Ancora non vogliono capire che le più grosse scoperte fatte nella storia, sono sempre arrivate inaspettate nonché a volte per caso (vedi la penicillina). Nel cervello avvengono reazioni che ancora non sono in grado di capire. Guardate l'ultima riga che ho messo in grassetto... arroganza dimostrata!
Einstein partecipò (segretamente) ad una gara di cervelloni che pretendevano di prendere il suo posto, molti anni prima, e nonostante le scoperte già fatte arrivò decimo...ma questo secondo la "scienza tradizionale" perché in seguito diede altre scoperte...
MILANO — La genialità di Albert Einstein forse ha lasciato traccia nel suo cervello. Con questa convinzione la paleoantropologa Dean Falk dell’Università della Florida ha elaborato e studiato le immagini della materia cerebrale del grande scienziato arrivando a una conclusione che giudica «interessante». Sui lobi parietali normalmente associati alle abilità matematiche e alla cognizione spaziale e visuale la scienziata ha identificato in superficie una dozzina di variazioni rispetto alla norma. Sono rilievi e solchi che fanno pensare ad una riorganizzazione diversa dagli standard e frutto ipotizzabile delle straordinarie capacità intellettuali. Dean Falk è una illustre studiosa dell’evoluzione cerebrale dei primi uomini, dei quali ha indagato anche le origini del linguaggio e le doti cognitive. Ora applicando le stesse tecniche ha voluto esplorare quanto è rimasto della preziosa materia grigia appartenuta al fisico più grande del Ventesimo secolo che ha rivoluzionato l’idea dello spazio e del tempo.

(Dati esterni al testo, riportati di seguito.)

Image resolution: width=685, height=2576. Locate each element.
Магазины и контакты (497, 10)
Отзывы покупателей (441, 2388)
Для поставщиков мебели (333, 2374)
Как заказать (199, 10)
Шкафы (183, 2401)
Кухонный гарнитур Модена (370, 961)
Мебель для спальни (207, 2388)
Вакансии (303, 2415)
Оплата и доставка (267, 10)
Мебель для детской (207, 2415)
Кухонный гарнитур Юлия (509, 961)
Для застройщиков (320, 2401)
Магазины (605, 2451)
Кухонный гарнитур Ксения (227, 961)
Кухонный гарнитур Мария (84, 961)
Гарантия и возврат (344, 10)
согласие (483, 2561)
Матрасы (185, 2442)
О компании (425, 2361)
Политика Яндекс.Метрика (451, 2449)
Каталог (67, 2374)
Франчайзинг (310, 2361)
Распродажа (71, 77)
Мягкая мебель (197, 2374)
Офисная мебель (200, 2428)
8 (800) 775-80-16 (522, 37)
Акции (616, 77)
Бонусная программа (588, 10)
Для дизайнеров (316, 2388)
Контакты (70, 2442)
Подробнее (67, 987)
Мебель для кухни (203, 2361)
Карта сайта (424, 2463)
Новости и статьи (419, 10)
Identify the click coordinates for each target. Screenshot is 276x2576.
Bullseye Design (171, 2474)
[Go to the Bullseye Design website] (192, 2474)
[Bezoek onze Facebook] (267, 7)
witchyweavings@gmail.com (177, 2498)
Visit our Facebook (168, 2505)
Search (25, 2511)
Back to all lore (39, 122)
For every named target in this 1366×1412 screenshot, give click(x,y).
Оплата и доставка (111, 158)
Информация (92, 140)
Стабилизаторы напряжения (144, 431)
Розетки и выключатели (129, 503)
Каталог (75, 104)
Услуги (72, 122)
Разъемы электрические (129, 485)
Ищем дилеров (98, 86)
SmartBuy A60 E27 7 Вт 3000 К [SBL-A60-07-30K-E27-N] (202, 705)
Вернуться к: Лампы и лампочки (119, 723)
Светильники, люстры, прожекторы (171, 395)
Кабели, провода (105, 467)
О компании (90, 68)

IL CERVELLO CONSERVATO - Einstein moriva all’ospedale di Princeton nell’aprile 1955. Aveva 76 anni, e sul comodino trovarono le ultime formule con le quali cercava di creare una teoria del tutto. Aveva rifiutato un rischioso intervento chirurgico avvertendo i medici che decideva lui quando morire. E dava disposizioni perché il suo corpo venisse cremato e le ceneri sparse al vento in un luogo segreto.
Così accadeva, ma non per il cervello che venne asportato durante l’autopsia e consegnato al patologo Thomas Harvey il quale lo trattò per la conservazione eseguendo una serie di fotografie ora utilizzate da Dean Falk. Poi ne ricavò 240 sottili campioni che montò su vetrini da microscopio distribuiti agli studiosi che ne facevano richiesta. Il rimanente lo pose in un contenitore sottovuoto che tenne con sé per decenni nei vari spostamenti fra gli Stati Uniti. Egli pure cercò di analizzarlo senza però riscontrare nulla e nel 1998 restituiva il tutto al Medical Center dell’Università di Princeton che ora lo conserva rigorosamente.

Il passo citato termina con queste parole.